[Begin Excerpt]

# Msa in arab countries



## IsaacDMQ

In arab countries understand the natives when is talked to them in msa arabic?


----------



## WadiH

It varies between countries and socio-economic classes, but generally people in big cities will understand fuSha easily.


----------



## djara

In Tunisia, people who have been to school understand MSA. Those who haven't been to school long  enough will have problems understanding the syntax and very specialized vocabulary.


----------



## IsaacDMQ

If the media,literature...etc is in msa the majority should understand it.


----------



## raamez

The majority understands MSA indeed, but only a few can speak it flawlessly.


----------



## rarabara

interestingly , I see or observe that I can spell/write almost all of texts pronunciated on al jazeera arabic which is well known channel these days.
i.e. at least we can say that not the no media uses it.
in fact, egyptian dialect is also just undersatandable or hopefully (in sha Allah) will be so for me. All in all some pop musics really implicit. but in this time,I would like to remember Wadi Hanifa's advice.

to summarize, I believe that it would really worth to struggle with MSA to master it if you have no problem in pronunciating it correctly. (i.e. I believe or hope (in sha Allah) we will understand some dialects) if we master MSA.


----------



## rarabara

IsaacDMQ said:


> In arab countries understand the natives when is talked to them in msa arabic?


specifically,I think Saudi Arabia natives and maybe UAE yes, understand. one of my friends says syrian dialect was clear and also close to MSA.


----------



## JAN SHAR

In 2022 every Arab can understand MSA but not every Arab can speak it.

[End Excerpt]

Task instructions:
(1) Answer these questions about the thread:
(a) According to djara, which people in Tunisia understand MSA?
(b) What television channel does rarabara name?
(c) Which dialect does rarabara's friend call clear and close to MSA?
(2) List every username that posts in the thread, giving each one only once.
(3) Reproduce a passage from the thread verbatim. Begin at the words that have "The majority understands" and stop after "Wadi Hanifa's advice.".

[Begin Material provided]

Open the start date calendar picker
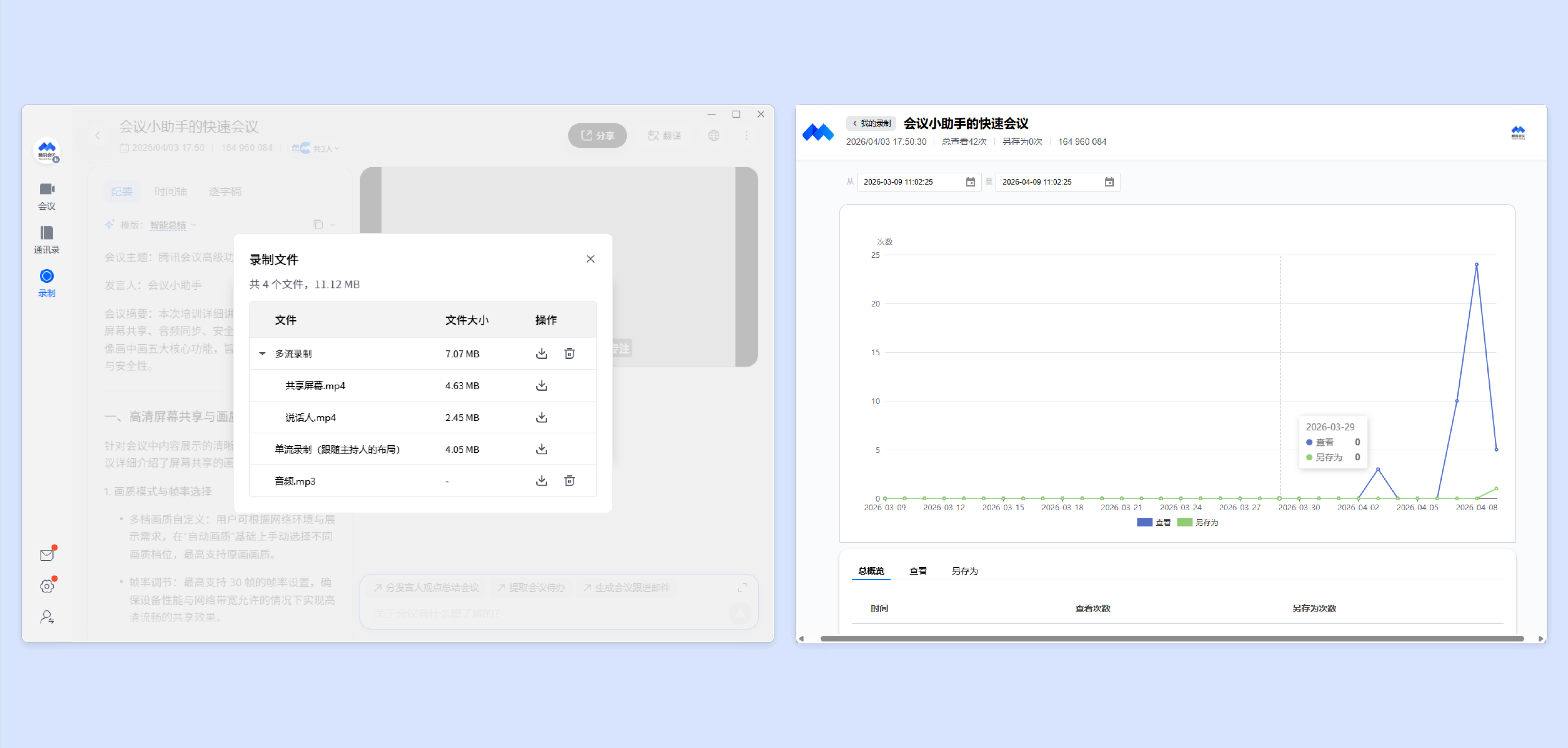 pyautogui.click(x=970, y=182)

[End Material provided]

Solutions:
(1)
(a) People who have been to school.
(b) Al Jazeera Arabic.
(c) The Syrian dialect.

(2) IsaacDMQ, WadiH, djara, raamez, rarabara, JAN SHAR

(3)
The majority understands MSA indeed, but only a few can speak it flawlessly.


----------



## rarabara

interestingly , I see or observe that I can spell/write almost all of texts pronunciated on al jazeera arabic which is well known channel these days.
i.e. at least we can say that not the no media uses it.
in fact, egyptian dialect is also just undersatandable or hopefully (in sha Allah) will be so for me. All in all some pop musics really implicit. but in this time,I would like to remember Wadi Hanifa's advice.